Acil sağlık hizmetleri parasız

Acil sağlık hizmetlerinde kişilerden para talep edilmeyecek. Aslında bu kural öteden beri böyle. En son Başbakanlık bir genelge yayımlayarak konuyu bir kez daha hatırlattı. Kişilerin sağlık güvencesi olsun ya da olmasın sağlık tesislerinin acil servislerine başvurularında kendilerinden para talep edilmeyecek. Bu kural, dikkat edilirse hastalar için geçerli. Ama yapılan sağlık giderinin bir karşılığı olacak. Bu da sağlık tesislerinin türüne göre farklı şekilde finanse edilecek.

Eğer, acil sağlık hizmetini veren kamu sağlık kuruluşu veya özel tıp merkezi/dal merkezi ise, verdikleri hizmetin karşılığını bulundukları yerdeki Sosyal Yardımlaşma ve Dayanışma Vakfı’ndan talep edecekler.

Acil sağlık hizmetini özel hastaneler vermiş ise, evvela bunları ücretsiz hasta kontenjanından yararlandıracaklar.

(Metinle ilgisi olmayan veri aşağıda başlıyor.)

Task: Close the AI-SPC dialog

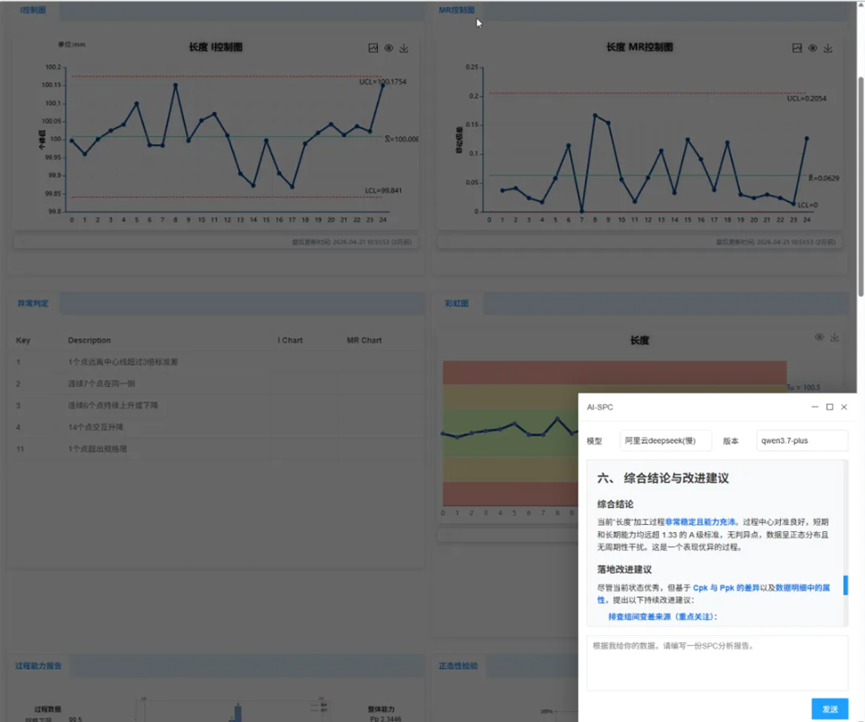Action: [x=844, y=407]
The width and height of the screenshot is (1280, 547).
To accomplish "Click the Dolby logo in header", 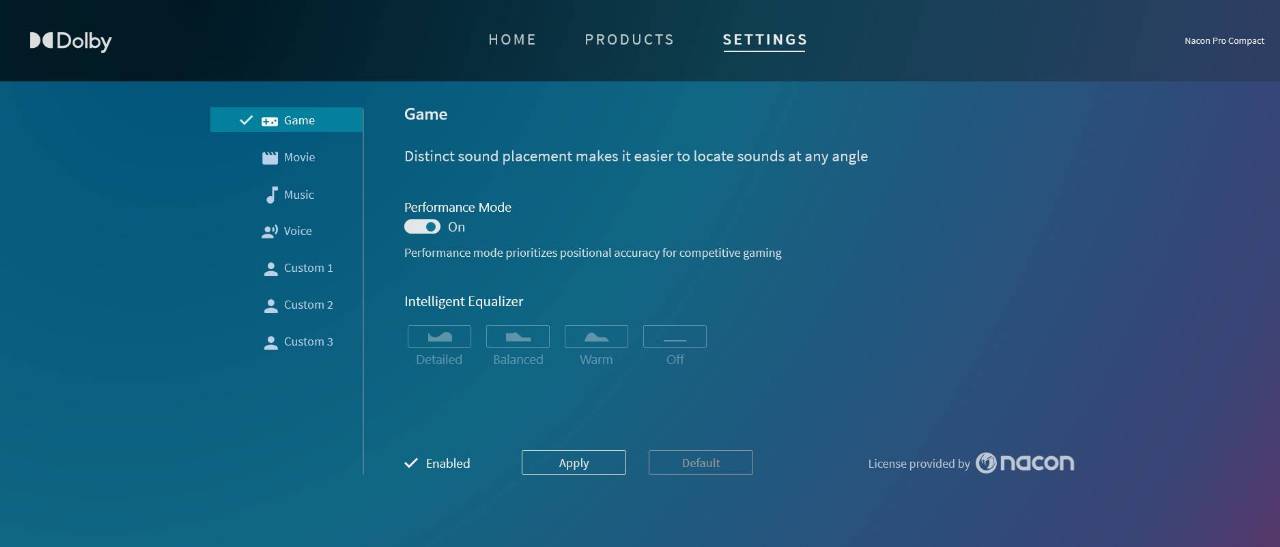I will [x=71, y=41].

Bu kontenjanın aşıldığı durumlarda ise, acil sağlık hizmeti giderleri belediye veya büyükşehir belediyelerinden talep edilecektir.

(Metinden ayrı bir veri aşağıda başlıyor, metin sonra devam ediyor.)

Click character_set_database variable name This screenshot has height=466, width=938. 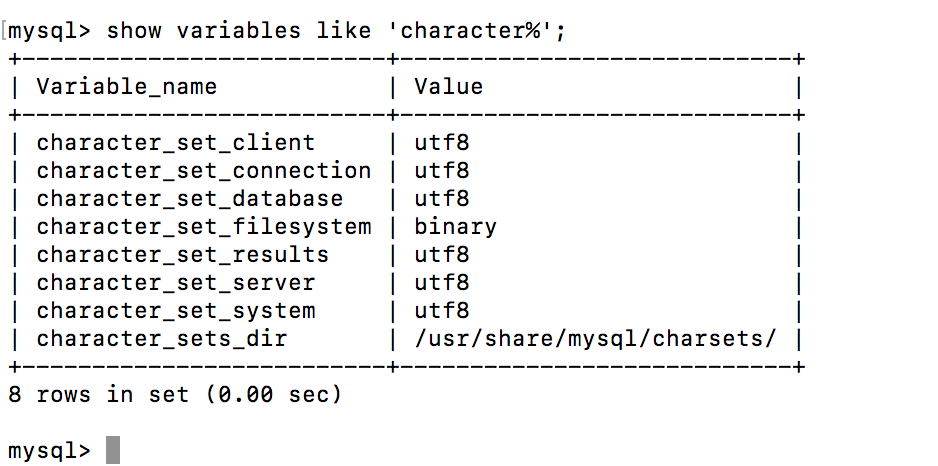(x=189, y=199)
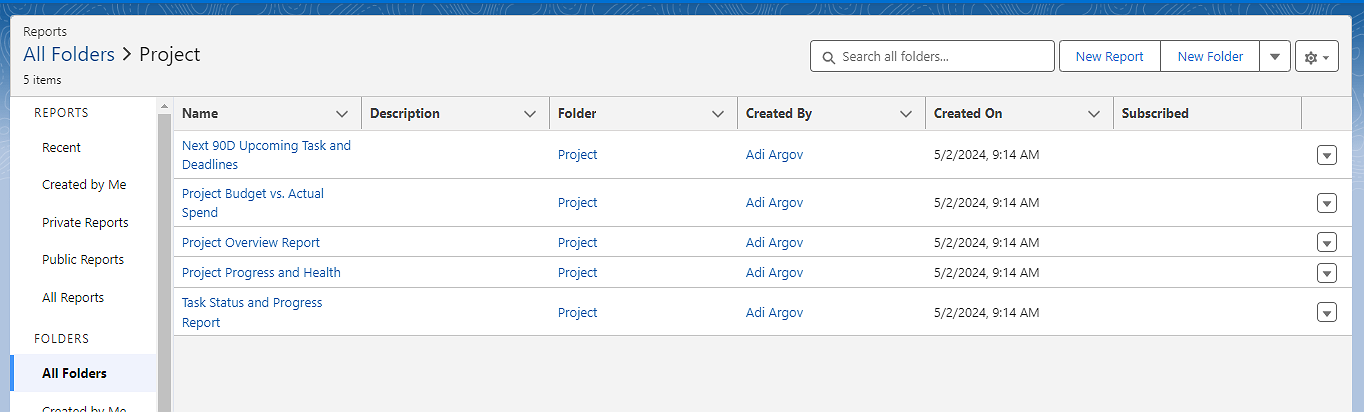Click the New Report button
Viewport: 1364px width, 412px height.
[x=1109, y=57]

Veremli hastalara bedava ilaç

Bakanlar Kurulu 12 Temmuz 2010’da aldığı bir kararla, verem hastalığının tedavisinde kullanılan ilaçları bu hastalar için parasız hale getirdi. Veremli hasta ve temaslıları;
herhangi bir sosyal güvencesi olup olmadığına bakılmaksızın birinci, ikinci ve üçüncü basamak sağlık kurum ve kuruluşlarında Sağlık Bakanlığı’nca temin edilip, dağıtımı yapılacak, veremle ilgili her türlü ilaçtan parasız olarak yararlanabilecekler.